== Extracted records ==

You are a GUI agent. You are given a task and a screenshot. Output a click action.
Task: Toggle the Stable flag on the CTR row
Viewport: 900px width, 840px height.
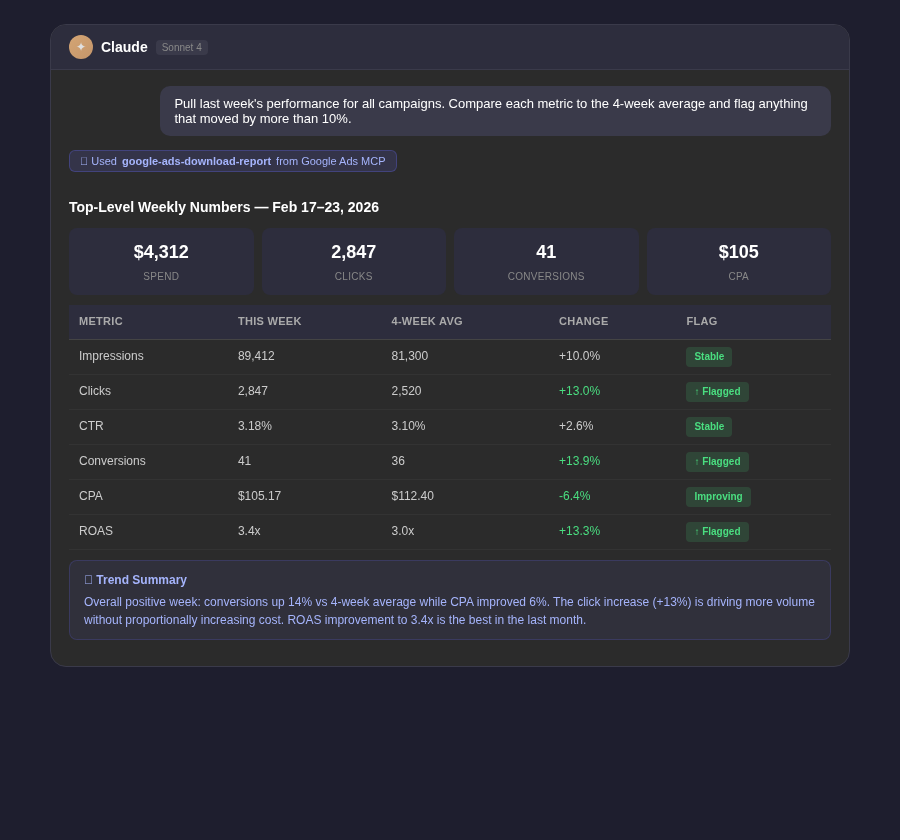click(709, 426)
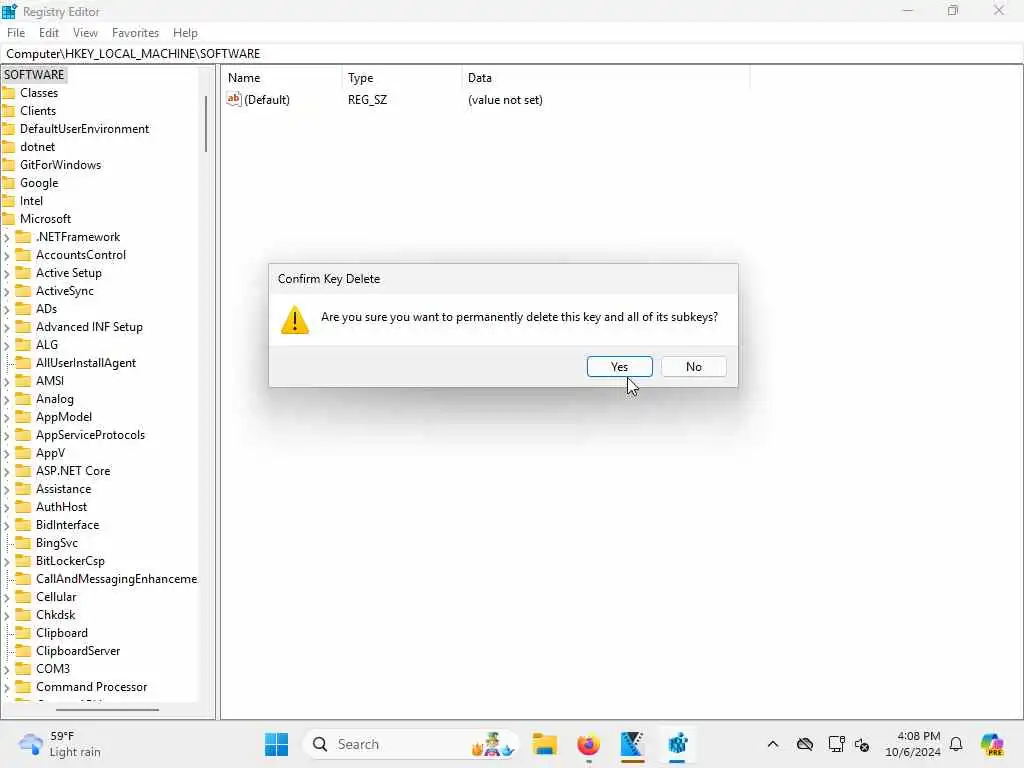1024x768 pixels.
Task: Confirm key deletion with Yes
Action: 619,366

===
== Extracted records ==

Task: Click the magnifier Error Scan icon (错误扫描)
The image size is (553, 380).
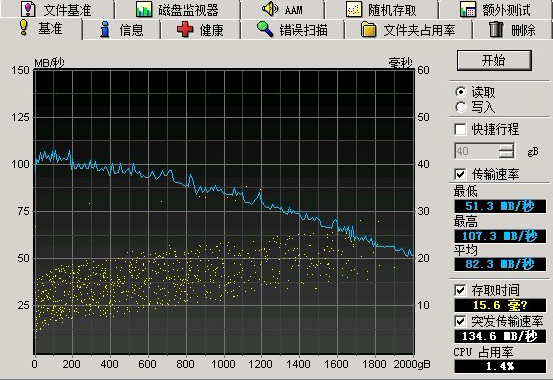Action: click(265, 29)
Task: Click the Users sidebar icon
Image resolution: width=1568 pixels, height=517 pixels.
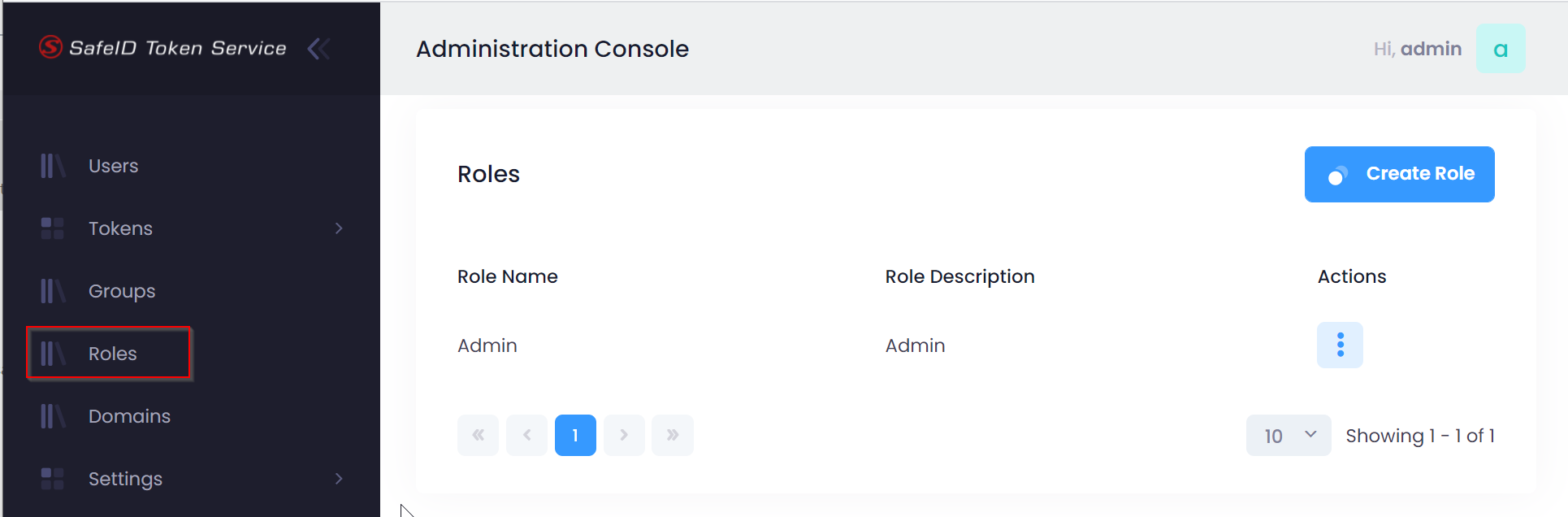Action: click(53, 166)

===
== Extracted records ==

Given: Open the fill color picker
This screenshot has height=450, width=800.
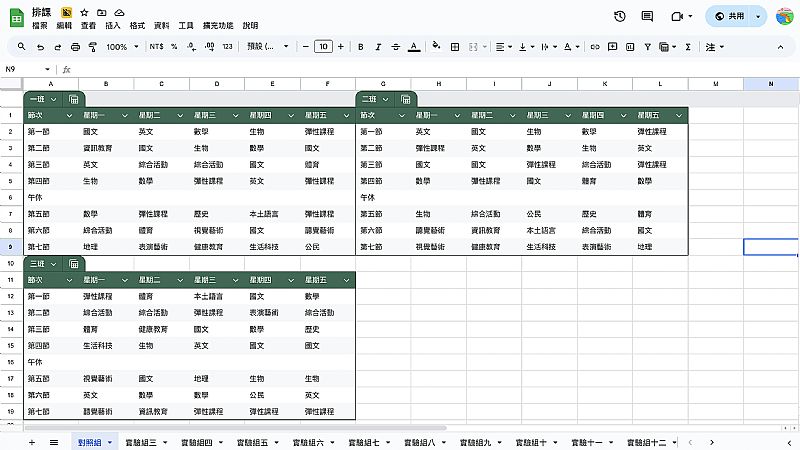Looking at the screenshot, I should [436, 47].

===

### Requirements
Recast the lines of the items as a Markdown table with the columns Row and Line, starting at the line that contains "Given: Open the fill color picker" and ending at the line that contains "Looking at the", both included. Number each line under Row, leave out blank lines and the pictures, and include nothing beyond that span.

### Answer for this exercise
| Row | Line |
|---|---|
| 1 | Given: Open the fill color picker |
| 2 | This screenshot has height=450, width=800. |
| 3 | Looking at the screenshot, I should [436, 47]. |